Stepping ankle deep into freshly-fallen snow impedes my progress. But perhaps I need to slow down, take it all in, amid these thoughts of all-things-Calvin swirling around in my head like snowflakes in a squall. Dizzying, these ruminations on seizures, mania, drugs, and uncertain futures keep me up at night and nag me all day long.

Yesterday, however, was anything but a frenzy, trapped indoors with a mostly-happy and very huggy boy on this season's first snow day home from school. From just past dawn until nearly dinnertime, Calvin and I traipsed and flopped from sofa to table to bathroom shutters to bed and back again as the storm laid down its tiny white crystals, several inches in all. It was too wild, windy and frigid to brave the outdoors.

Today, though, everything is still. Clouds drift by nearly imperceptibly, beyond them peek patches of a soft blue backdrop. Bows laden with snow bob and sway with as little motion. As the sun works its way into the sky, blobs of snow drop from limbs and icicles drip diamonds which drill into the powder.

Winter is the time for dreams, when storms relegate us indoors, when the cold slows blood to molasses, when days are short and bedtimes early, when the low sun casts thin shadows over immaculate fields.

Where are we going? Who will we become? When will we be released? Will our days ahead by any easier? When and how might we succumb?

While at the fields, I ran into one of Michael's former photo students, Niles. He was taking pictures of snow and light, of colors faded in the mist of late morning. We embraced, talked of school and family, of his imminent travel to Paris and of speaking French. I urged him into the forest, where I'd seen sunlight eking through the tangle of branches. I had just emerged. He was headed there. Speaking to Niles about Calvin reminded me, thankfully, that these days are easier than olden ones.
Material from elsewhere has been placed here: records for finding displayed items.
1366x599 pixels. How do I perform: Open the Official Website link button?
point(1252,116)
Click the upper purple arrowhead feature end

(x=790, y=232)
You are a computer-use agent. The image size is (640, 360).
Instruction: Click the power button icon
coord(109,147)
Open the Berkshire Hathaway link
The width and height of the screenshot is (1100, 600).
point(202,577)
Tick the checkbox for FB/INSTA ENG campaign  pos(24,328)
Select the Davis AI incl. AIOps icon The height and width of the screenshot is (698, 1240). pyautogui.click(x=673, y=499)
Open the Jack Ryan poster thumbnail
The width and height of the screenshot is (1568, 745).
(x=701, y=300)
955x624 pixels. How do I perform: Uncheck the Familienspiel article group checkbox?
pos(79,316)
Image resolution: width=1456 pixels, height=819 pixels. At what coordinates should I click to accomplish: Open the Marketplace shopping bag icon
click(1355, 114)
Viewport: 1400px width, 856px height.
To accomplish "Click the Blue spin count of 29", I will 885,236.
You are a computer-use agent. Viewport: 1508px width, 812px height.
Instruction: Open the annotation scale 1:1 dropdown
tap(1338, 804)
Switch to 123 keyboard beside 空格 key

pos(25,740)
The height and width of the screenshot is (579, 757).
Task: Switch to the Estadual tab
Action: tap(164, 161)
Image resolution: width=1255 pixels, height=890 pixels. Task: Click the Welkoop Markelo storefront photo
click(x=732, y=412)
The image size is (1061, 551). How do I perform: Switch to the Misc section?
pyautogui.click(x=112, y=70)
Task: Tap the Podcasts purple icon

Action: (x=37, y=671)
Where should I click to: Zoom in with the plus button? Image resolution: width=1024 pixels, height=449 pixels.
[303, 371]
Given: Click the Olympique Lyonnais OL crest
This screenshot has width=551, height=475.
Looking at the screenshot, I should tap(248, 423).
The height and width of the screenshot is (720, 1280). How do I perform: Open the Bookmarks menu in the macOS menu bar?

It feels okay to surrender to winter. Here, there's really no escaping it. I remind myself to slow down. Step outside whenever possible. Muse on the falling flakes and the different paths they take. Contemplate the placement of shrubs, the whistle of a night train, the peachy feel of a loved one's cheek. Dream of last-minute trips to New York and of more seizure-free days. Embrace the chilly air, its crispness and ability to create starlit nights. Bask in the glow of a low sun casting shadows of living things otherwise gone unnoticed.